Given problem
Rewrite the rows below as a Markdown table with two columns, Line and Text, numbering each row and leaving out blank ones. Omit the pictures from your answer.

Dataset excerpts
────────────────────
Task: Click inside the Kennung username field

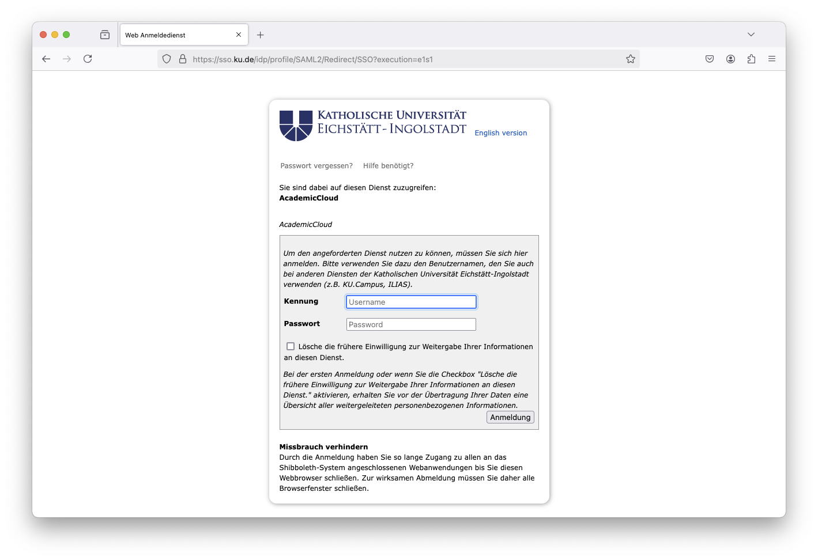Action: pyautogui.click(x=410, y=301)
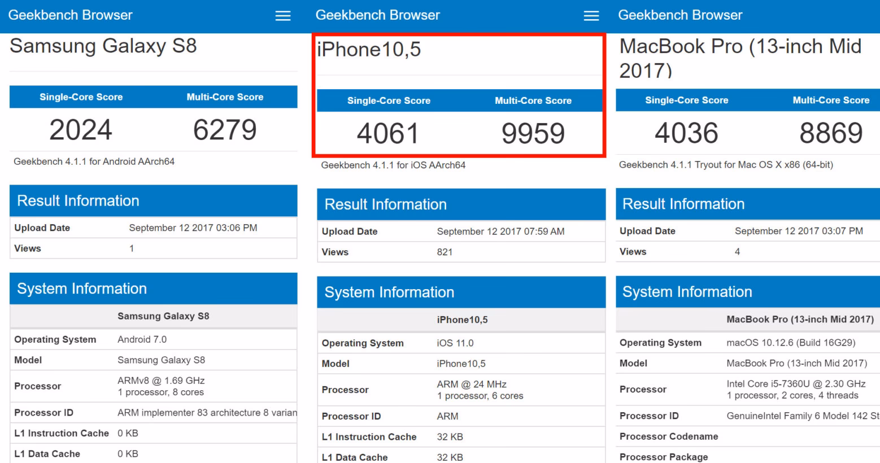Expand the System Information section for Samsung Galaxy S8
Viewport: 880px width, 463px height.
(x=80, y=289)
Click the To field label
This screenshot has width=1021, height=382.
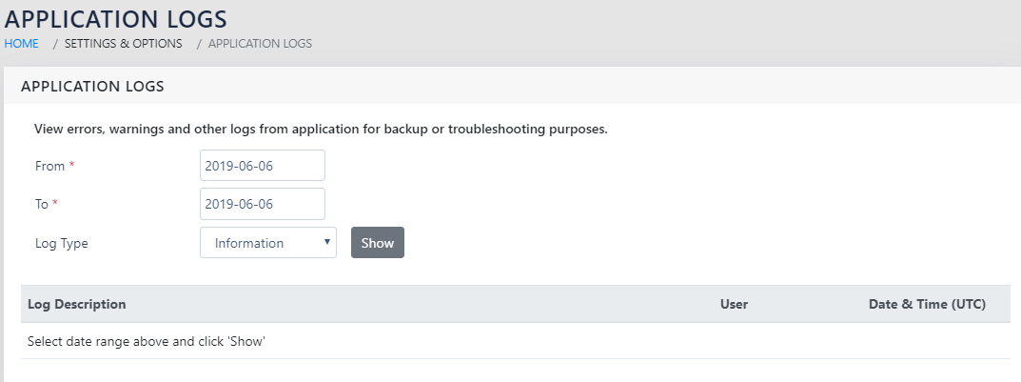tap(43, 204)
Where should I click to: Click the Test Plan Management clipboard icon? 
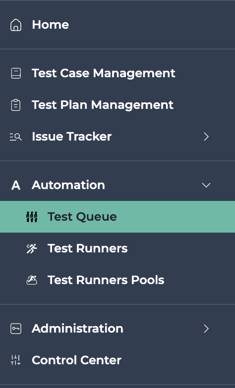(x=16, y=105)
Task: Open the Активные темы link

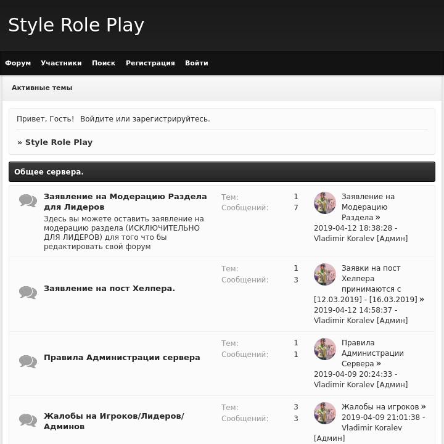Action: pos(42,88)
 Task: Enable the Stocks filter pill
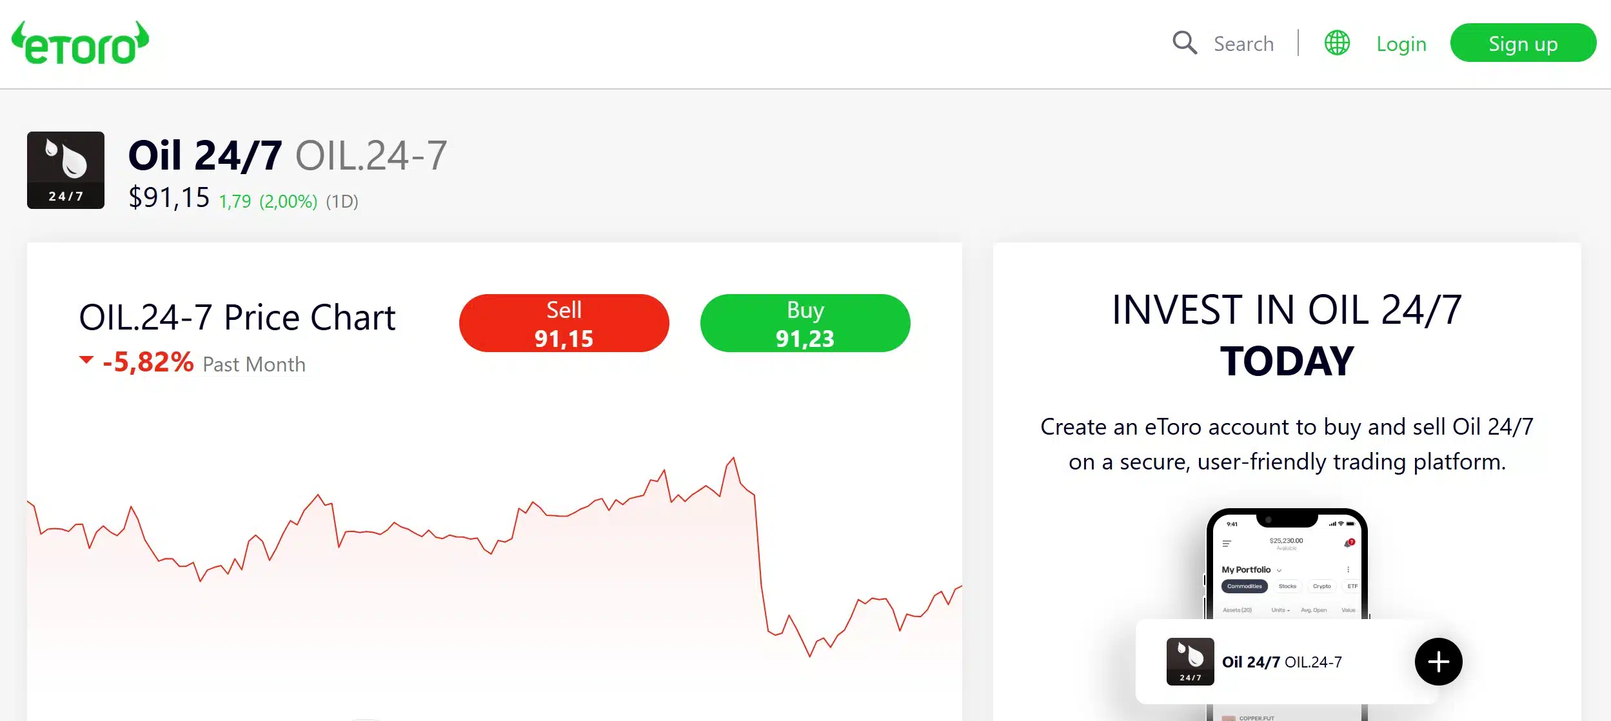pos(1287,586)
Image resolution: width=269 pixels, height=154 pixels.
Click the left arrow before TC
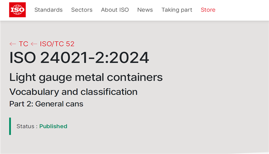13,44
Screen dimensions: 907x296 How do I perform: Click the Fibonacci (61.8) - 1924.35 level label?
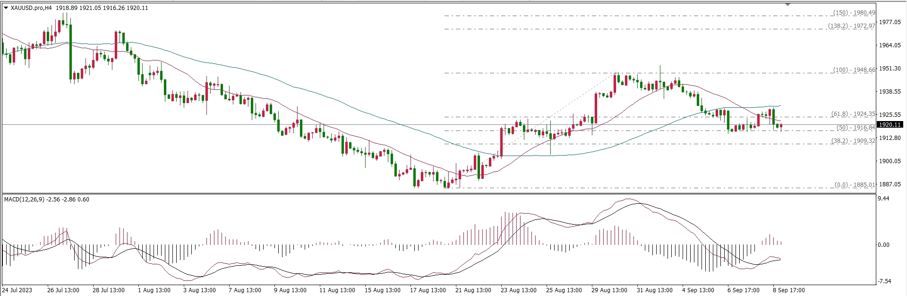coord(853,114)
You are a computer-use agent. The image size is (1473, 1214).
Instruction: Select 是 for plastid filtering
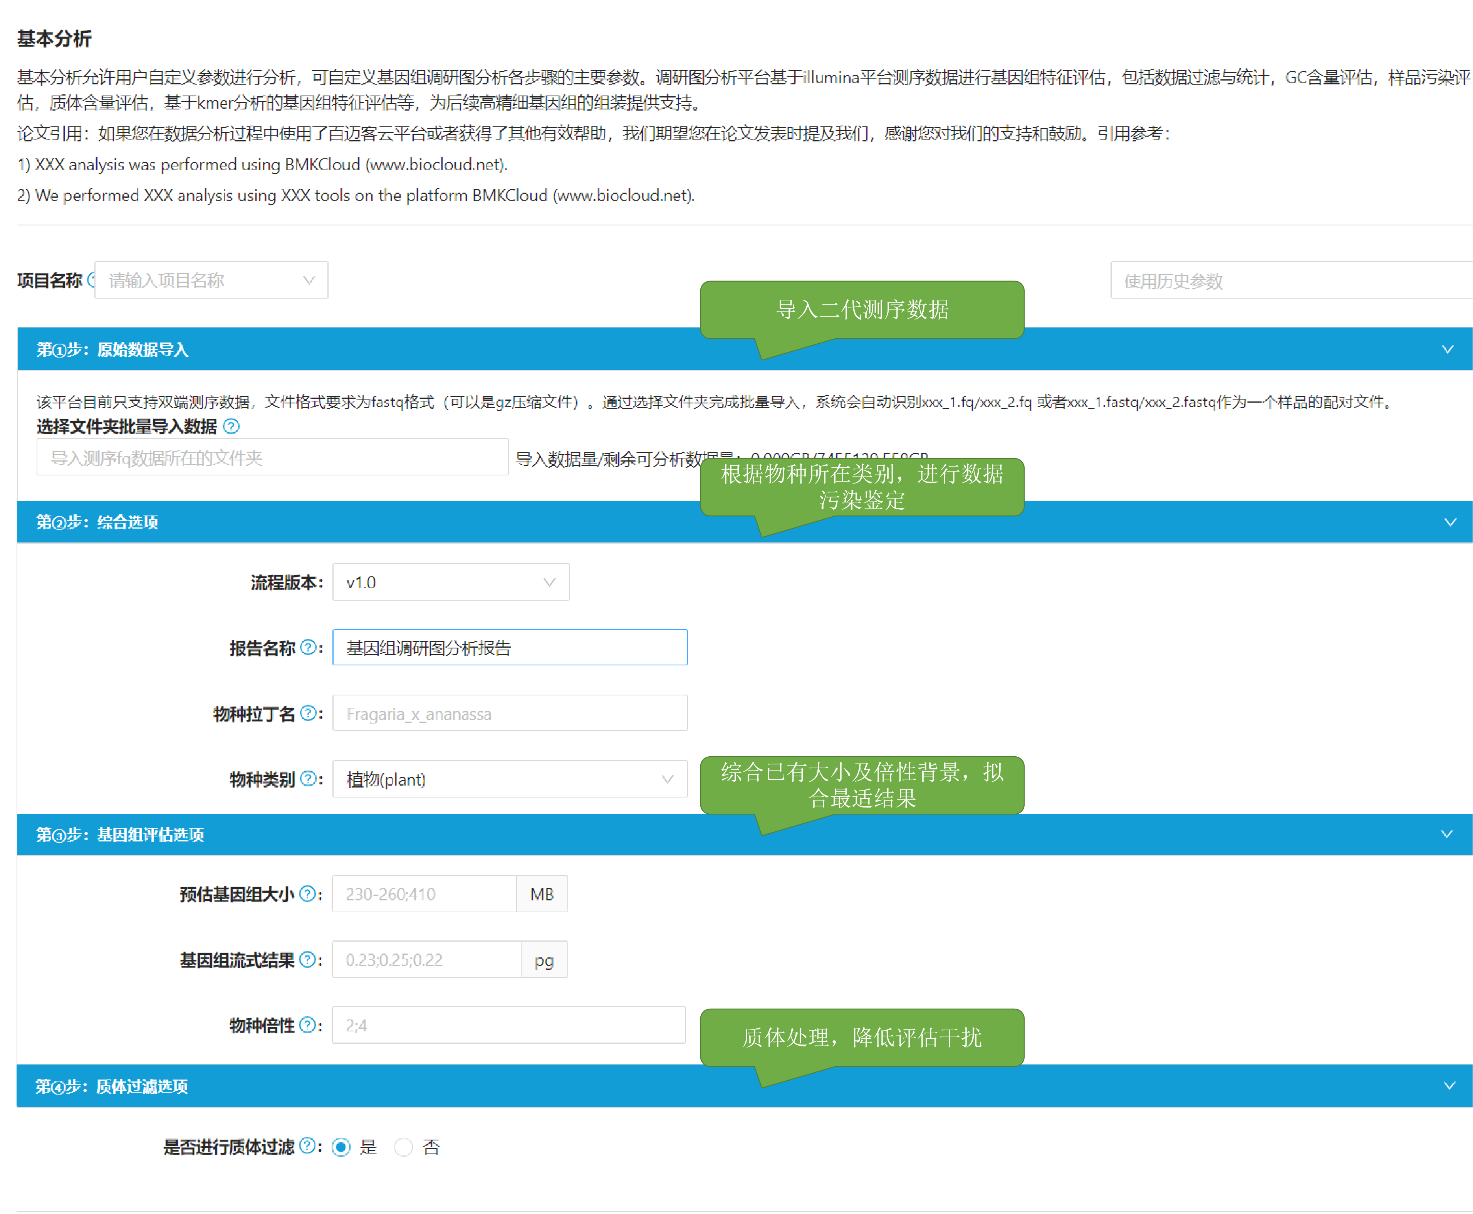coord(341,1147)
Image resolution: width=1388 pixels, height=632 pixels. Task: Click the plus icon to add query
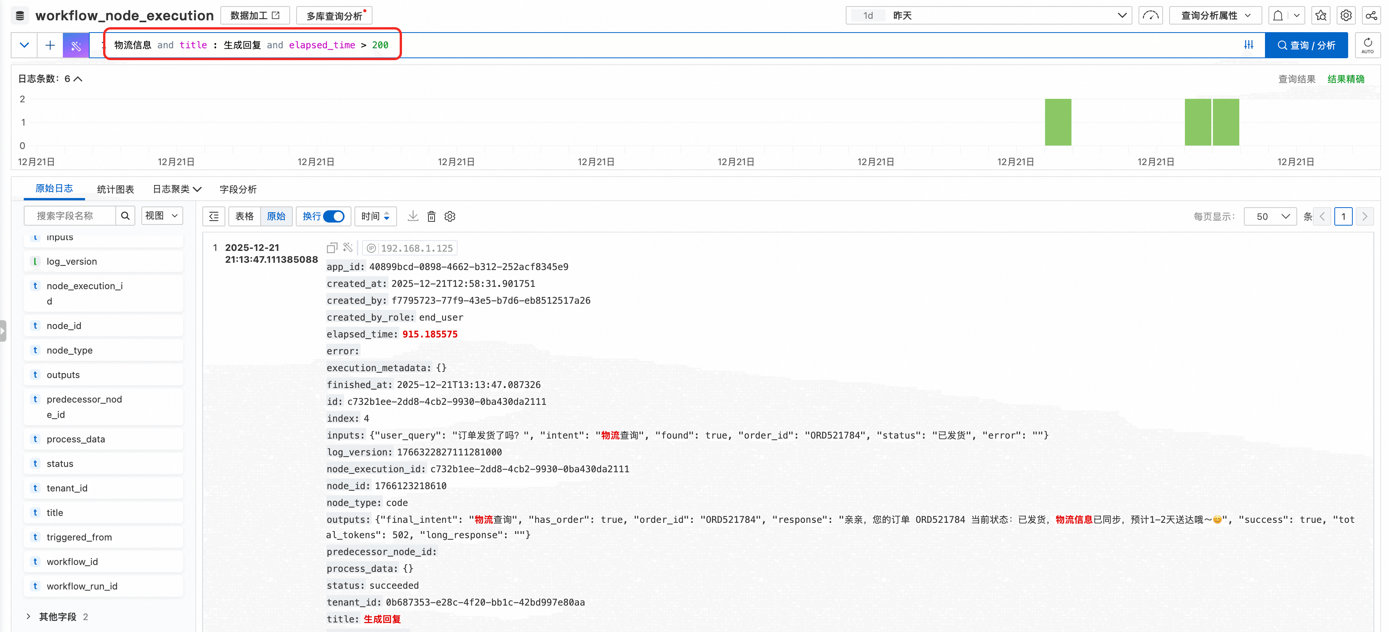[x=50, y=45]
────────────────────
Worked answer
| Line | Text |
|---|---|
| 1 | Task: Click inside the Kennung username field |
| 2 | Action: pyautogui.click(x=410, y=301) |
| 3 | Expand the System Information section for Samsung Galaxy S8 |
| 4 | Viewport: 880px width, 463px height. |
| 5 | (x=80, y=289) |
| 6 | Click the To field label |
| 7 | This screenshot has width=1021, height=382. |
| 8 | tap(43, 204) |
| 9 | Where should I click to: Click the Test Plan Management clipboard icon?  |
| 10 | (x=16, y=105) |
| 11 | Task: Open the Активные темы link |
| 12 | Action: pos(42,88) |
| 13 |  Task: Enable the Stocks filter pill |
| 14 | pos(1287,586) |
| 15 | Image resolution: width=269 pixels, height=154 pixels. |
| 16 | Click the left arrow before TC |
| 17 | 13,44 |
| 18 | Screen dimensions: 907x296 How do I perform: Click the Fibonacci (61.8) - 1924.35 level label? |
| 19 | coord(853,114) |
| 20 | You are a computer-use agent. The image size is (1473, 1214). |
| 21 | Instruction: Select 是 for plastid filtering |
| 22 | coord(341,1147) |
| 23 | Image resolution: width=1388 pixels, height=632 pixels. Task: Click the plus icon to add query |
| 24 | [x=50, y=45] |